Thinking generally though:
I am almost certain you can't just find M'*M and somehow do something efficiently with only that. But you can do something similar. Notice how this expression is linear in the entries of D.
You can express D as a sum of elementary basis functions
D = d1*e1 + d2*e2 + ... + dm*em
where dk, a scalar, is the kth diagonal entry of D, and ek is a [m x m] matrix with all zeros except for a 1 in the kth position along the diagonal.
Then:
M'*D*M
= M'*(d1*e1 + d2*e2 + d3*e3 + ... + dm*em)*M
= d1 * (M'*e1*M) + d2 * (M'*e2*M) + ... + dm * (M'*em*M)
This implies that if you calculate all the M'*ek*M beforehand, then you just need to take a linear combination of them.

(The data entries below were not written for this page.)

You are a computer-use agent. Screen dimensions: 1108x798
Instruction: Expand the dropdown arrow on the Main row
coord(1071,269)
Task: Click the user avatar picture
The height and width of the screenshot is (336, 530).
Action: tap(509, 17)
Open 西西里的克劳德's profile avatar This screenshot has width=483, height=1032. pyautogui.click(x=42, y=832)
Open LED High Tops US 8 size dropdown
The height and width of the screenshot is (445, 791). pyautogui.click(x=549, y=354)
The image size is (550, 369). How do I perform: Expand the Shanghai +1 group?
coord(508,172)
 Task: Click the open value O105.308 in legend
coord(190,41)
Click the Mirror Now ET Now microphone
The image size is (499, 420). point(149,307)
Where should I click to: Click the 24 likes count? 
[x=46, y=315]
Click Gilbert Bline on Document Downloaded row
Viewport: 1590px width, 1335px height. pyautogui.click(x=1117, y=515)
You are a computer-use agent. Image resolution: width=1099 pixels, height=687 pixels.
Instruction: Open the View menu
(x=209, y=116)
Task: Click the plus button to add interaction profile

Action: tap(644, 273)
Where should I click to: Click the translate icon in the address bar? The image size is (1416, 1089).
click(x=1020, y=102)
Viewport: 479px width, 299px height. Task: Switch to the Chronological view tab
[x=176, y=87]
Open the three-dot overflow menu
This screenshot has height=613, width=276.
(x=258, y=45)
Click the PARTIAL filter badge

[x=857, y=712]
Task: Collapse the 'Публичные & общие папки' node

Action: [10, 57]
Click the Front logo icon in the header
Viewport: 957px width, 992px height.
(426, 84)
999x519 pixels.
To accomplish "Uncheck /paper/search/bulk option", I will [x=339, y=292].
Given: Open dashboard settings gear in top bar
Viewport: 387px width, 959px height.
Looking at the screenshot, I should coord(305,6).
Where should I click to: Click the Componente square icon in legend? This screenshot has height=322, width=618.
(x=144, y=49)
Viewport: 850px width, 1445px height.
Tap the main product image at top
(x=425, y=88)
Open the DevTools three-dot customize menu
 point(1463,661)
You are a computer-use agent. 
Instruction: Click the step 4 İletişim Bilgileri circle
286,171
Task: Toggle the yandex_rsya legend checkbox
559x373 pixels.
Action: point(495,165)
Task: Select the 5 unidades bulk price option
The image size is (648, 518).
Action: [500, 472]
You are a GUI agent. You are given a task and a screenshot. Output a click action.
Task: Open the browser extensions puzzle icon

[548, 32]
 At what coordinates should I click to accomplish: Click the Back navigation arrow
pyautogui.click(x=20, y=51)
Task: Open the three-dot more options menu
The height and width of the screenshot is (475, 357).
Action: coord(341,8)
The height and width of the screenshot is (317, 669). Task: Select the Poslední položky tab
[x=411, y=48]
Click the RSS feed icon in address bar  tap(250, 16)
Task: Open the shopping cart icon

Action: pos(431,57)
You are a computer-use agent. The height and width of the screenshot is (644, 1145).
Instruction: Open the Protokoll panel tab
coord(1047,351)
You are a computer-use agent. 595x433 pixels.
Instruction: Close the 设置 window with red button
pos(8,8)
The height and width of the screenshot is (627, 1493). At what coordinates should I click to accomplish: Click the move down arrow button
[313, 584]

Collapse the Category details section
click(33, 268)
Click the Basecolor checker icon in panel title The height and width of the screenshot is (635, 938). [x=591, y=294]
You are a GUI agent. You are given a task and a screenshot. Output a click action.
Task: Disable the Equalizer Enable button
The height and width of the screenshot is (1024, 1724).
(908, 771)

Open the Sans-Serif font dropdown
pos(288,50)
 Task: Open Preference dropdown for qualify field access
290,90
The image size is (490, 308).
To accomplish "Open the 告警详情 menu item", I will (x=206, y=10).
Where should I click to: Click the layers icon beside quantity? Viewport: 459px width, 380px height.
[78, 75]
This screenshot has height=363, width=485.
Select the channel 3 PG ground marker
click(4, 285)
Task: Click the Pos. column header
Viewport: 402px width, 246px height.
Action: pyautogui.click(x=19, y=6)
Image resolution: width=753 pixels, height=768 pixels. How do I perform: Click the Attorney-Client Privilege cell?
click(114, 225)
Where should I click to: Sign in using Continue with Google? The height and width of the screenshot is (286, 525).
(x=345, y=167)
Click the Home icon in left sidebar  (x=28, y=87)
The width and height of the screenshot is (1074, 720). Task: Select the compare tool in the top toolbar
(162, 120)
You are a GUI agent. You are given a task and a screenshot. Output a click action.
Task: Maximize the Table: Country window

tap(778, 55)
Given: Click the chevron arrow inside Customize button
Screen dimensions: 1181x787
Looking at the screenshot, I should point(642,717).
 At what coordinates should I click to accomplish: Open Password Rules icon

But each M'*ek*M is simply M(k,:)'*M(:,k).
I will calculate these offline and store them in an 3-d array "J". I reshape J to an [(n^2) x m] matrix since we want to take linear combinations of its columns by postmultiplying it with the elements in D.
m = 100000;
n = 5;
M = rand(m,n);
J = zeros(n,n,m); % Preallocate J for n*n*m elements of storage
for k = 1:m
J(:,:,k) = M(k,:)'*M(k,:);
end
J = reshape(J,n^2,m);
Now, I can use J to quickly calculate the answer for any D. We'll try all 3 methods.
d = rand(m,1); %Generate a new d (only the diagonal entries)
tic; D = sparse(1:m,1:m,d); A = M'*D*M; toc; % Method 1, direct multiplication
tic; B = bsxfun(@times,M,sqrt(d)); B = B.'*B; toc; % Method 2, using BSXFUN
tic; C = reshape(J*d,n,n); toc; % <-- Method 3, precalculating matrices.
norm(A-C)
Again, depending on what m and n actually are, the fastest method may be different (for this choice of m and n, it seems method 3 is somewhat faster). One drawback, however, is that you need to be able to store a dense [n x n x m] array, and this may not be feasible if the n and m are too large.